[Word and element locating data]
□ □ □ □
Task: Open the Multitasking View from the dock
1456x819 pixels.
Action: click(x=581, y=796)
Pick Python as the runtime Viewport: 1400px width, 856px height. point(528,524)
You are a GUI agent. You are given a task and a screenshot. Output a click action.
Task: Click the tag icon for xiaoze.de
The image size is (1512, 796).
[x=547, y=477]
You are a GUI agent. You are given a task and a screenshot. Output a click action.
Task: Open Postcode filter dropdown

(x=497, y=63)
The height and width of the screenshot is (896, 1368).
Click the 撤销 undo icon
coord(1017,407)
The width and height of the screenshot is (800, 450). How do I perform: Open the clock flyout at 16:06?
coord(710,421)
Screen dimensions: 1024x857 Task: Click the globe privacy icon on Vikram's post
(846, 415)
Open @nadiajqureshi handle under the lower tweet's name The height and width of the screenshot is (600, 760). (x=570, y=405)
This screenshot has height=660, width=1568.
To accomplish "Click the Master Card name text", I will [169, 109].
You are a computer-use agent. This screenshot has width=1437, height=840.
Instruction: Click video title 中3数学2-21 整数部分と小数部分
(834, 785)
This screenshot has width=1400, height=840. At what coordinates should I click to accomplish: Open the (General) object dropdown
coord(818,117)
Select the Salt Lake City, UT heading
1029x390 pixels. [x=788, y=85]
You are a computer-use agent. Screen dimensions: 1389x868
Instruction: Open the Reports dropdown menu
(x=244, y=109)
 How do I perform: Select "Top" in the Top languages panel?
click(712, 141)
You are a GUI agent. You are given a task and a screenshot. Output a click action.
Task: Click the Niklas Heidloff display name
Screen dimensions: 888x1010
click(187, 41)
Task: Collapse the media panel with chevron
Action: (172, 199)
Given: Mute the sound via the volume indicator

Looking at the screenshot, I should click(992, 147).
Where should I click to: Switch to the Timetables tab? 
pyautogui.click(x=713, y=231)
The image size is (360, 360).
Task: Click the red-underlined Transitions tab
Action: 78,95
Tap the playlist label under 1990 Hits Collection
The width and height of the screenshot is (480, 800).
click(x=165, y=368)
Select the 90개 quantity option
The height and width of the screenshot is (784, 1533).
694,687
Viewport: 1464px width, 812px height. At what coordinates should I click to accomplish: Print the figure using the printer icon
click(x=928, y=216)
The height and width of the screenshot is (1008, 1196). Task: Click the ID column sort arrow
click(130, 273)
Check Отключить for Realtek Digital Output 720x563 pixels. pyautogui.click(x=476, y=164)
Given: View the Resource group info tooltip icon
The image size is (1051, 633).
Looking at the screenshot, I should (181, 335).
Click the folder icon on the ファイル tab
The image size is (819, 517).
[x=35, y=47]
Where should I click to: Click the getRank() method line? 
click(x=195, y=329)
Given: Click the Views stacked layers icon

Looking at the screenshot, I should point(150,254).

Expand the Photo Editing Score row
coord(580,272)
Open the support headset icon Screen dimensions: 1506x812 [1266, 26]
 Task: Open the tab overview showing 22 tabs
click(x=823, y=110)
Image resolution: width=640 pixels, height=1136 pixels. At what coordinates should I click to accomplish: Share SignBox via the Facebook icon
□ □ □ □
■ Exercise brief
Update the data from the line with "Select the Salt Lake City, UT heading" up to and including the line with "click(x=928, y=216)", replacing "Timetables" with "Schedules" and leaving everything else unchanged. Output only those lines.

■ Full response
Select the Salt Lake City, UT heading
1029x390 pixels. [x=788, y=85]
You are a computer-use agent. Screen dimensions: 1389x868
Instruction: Open the Reports dropdown menu
(x=244, y=109)
 How do I perform: Select "Top" in the Top languages panel?
click(712, 141)
You are a GUI agent. You are given a task and a screenshot. Output a click action.
Task: Click the Niklas Heidloff display name
Screen dimensions: 888x1010
click(187, 41)
Task: Collapse the media panel with chevron
Action: (172, 199)
Given: Mute the sound via the volume indicator

Looking at the screenshot, I should click(992, 147).
Where should I click to: Switch to the Schedules tab? 
pyautogui.click(x=713, y=231)
The image size is (360, 360).
Task: Click the red-underlined Transitions tab
Action: 78,95
Tap the playlist label under 1990 Hits Collection
The width and height of the screenshot is (480, 800).
click(x=165, y=368)
Select the 90개 quantity option
The height and width of the screenshot is (784, 1533).
694,687
Viewport: 1464px width, 812px height. At what coordinates should I click to accomplish: Print the figure using the printer icon
click(x=928, y=216)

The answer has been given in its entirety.